## INPUT MATERIAL
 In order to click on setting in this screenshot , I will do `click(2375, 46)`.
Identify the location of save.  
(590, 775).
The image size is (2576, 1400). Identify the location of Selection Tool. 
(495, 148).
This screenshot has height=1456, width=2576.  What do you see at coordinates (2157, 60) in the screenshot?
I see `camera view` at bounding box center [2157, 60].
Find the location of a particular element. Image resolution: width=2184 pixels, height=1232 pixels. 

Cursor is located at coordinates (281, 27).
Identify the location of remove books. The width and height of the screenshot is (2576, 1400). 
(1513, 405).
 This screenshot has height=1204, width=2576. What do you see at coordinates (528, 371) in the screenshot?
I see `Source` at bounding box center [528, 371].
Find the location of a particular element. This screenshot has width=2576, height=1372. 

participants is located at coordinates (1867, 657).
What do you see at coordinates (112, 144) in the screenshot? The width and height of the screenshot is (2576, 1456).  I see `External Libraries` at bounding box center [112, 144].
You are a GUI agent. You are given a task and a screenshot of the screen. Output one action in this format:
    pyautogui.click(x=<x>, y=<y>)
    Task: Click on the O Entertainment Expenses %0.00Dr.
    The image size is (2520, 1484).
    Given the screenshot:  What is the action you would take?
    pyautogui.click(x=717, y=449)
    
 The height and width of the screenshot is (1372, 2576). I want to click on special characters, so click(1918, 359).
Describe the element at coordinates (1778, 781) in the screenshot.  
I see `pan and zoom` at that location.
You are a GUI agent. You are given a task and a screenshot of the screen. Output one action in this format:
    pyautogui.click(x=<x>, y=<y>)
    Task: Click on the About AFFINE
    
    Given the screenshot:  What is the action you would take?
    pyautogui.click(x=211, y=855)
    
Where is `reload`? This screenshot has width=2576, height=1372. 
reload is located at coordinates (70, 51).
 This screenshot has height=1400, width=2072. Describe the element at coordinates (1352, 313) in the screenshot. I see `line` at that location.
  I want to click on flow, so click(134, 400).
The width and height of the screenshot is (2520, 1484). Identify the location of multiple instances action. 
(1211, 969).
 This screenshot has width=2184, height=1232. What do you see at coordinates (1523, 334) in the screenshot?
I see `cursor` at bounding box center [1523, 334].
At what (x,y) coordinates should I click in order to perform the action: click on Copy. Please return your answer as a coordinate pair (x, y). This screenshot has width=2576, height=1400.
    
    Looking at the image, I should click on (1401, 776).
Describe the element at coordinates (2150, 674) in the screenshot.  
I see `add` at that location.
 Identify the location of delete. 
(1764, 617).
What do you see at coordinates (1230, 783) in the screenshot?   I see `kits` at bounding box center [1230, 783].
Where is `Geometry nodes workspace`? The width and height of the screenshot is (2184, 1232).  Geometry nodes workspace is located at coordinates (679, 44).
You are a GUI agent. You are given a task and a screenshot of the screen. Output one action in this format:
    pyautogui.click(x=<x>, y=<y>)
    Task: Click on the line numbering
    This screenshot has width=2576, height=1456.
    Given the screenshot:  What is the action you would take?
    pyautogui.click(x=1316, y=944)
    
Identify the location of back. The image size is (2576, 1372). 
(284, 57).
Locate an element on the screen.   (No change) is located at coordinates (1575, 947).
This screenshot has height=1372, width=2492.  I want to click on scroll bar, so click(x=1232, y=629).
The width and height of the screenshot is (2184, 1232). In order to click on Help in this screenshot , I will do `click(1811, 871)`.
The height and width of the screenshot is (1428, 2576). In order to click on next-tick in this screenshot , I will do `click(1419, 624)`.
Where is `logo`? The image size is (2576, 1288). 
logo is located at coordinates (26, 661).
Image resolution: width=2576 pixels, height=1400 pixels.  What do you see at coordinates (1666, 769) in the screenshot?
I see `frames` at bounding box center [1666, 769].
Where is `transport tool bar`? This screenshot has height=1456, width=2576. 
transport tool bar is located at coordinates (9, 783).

## WHAT IS ASKED
Pick out each line of the listing above that contains the string "logo", and copy those lines. Matching is case-sensitive.

## EXERCISE OUTPUT
Where is `logo`? The image size is (2576, 1288). 
logo is located at coordinates (26, 661).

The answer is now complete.